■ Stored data
Segment Open

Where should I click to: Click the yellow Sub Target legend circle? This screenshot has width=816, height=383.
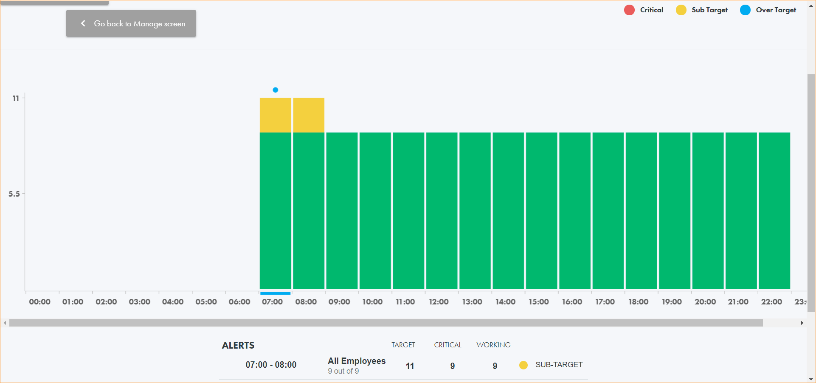pyautogui.click(x=681, y=10)
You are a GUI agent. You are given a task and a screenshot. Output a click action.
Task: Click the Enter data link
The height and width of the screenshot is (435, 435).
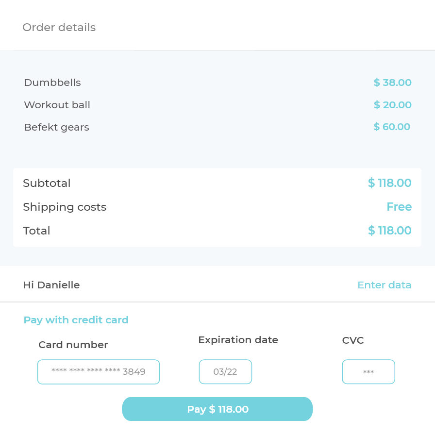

Segment Closed

■ WHAT IS NEEDED
The expected answer is an exact copy of the lines from the one containing "You are a GUI" through the last line of the entries above, both included, without pictures.

■ REPLY
You are a GUI agent. You are given a task and a screenshot. Output a click action.
Task: Click the Enter data link
The height and width of the screenshot is (435, 435).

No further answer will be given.